Connectors & discovery¶
A connector emits DataNodes from a source system. Add them to the ledger and call
connect() — the cross-platform graph assembles itself from port matching. Three
factory connectors ship in core; anything else is a small protocol implementation.
SQL databases¶
from model_ledger import Ledger, sql_connector
ledger = Ledger.from_sqlite("./inventory.db")

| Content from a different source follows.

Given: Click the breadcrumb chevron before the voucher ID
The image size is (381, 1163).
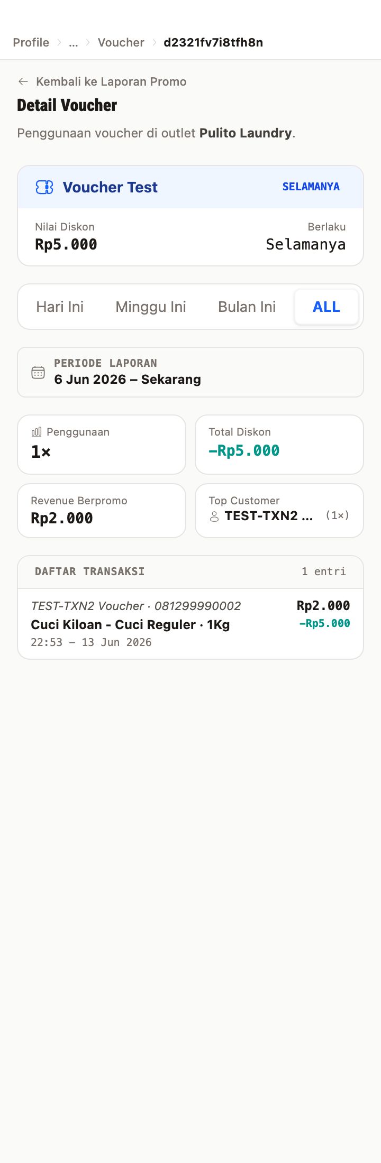Looking at the screenshot, I should point(155,42).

# Simple: read a registry table
models = sql_connector(
name="model_registry",
connection=my_db,
query="SELECT name, owner, status FROM ml_models WHERE active = true",
name_column="name",
)
# Advanced: auto-parse SQL to extract table dependencies
etl_jobs = sql_connector(
name="etl_scheduler",
connection=my_db,
query="SELECT job_name, raw_sql, cron FROM scheduled_jobs",
name_column="job_name",
sql_column="raw_sql", # FROM/JOIN → inputs, INSERT/CREATE → outputs
)
ledger.add(models.discover())
ledger.add(etl_jobs.discover())
ledger.connect() # links ETL outputs to model inputs automatically
REST APIs¶
Works with MLflow, SageMaker, Vertex AI, or any JSON API:
from model_ledger import rest_connector
ml_models = rest_connector(
name="mlflow",
url="https://mlflow.internal/api/2.0/mlflow/registered-models/list",
headers={"Authorization": "Bearer ..."},
items_path="registered_models",
name_field="name",
)
ledger.add(ml_models.discover())
GitHub repos (pipelines-as-code)¶
Discover Airflow DAGs, dbt projects, or scoring pipelines from config files:
from model_ledger import github_connector
pipelines = github_connector(
name="ml_pipelines",
repos=["myorg/ml-scoring"],
token="ghp_...",
project_path="projects",
config_file="deploy.yaml",
parser=my_yaml_parser, # (project_name, file_content) -> DataNode
)
ledger.add(pipelines.discover())
Custom connectors¶
Implement the SourceConnector protocol — a name and a discover() returning
DataNodes — for anything the factories don't cover:
from model_ledger import DataNode
class SageMakerConnector:
name = "sagemaker"
def discover(self) -> list[DataNode]:
endpoints = boto3.client("sagemaker").list_endpoints()["Endpoints"]
return [
DataNode(ep["EndpointName"], platform="sagemaker",
outputs=[ep["EndpointName"]],
metadata={"status": ep["EndpointStatus"]})
for ep in endpoints
]
ledger.add(SageMakerConnector().discover())
ledger.connect()
Every connector is a growth event
Each new connector extends the discovery surface — a node in your warehouse links to a model in MLflow links to a queue in your alerting system, with no shared ID scheme. That's how one graph spans every platform.
Recurring discovery¶
Run connectors on a schedule (cron, Airflow, Prefect) writing to a shared backend.
add() is idempotent — it content-hashes nodes and skips unchanged ones — and a
last_seen timestamp is updated every run, so you can detect models that have gone
silent. See the recipe: Discover from a SQL registry.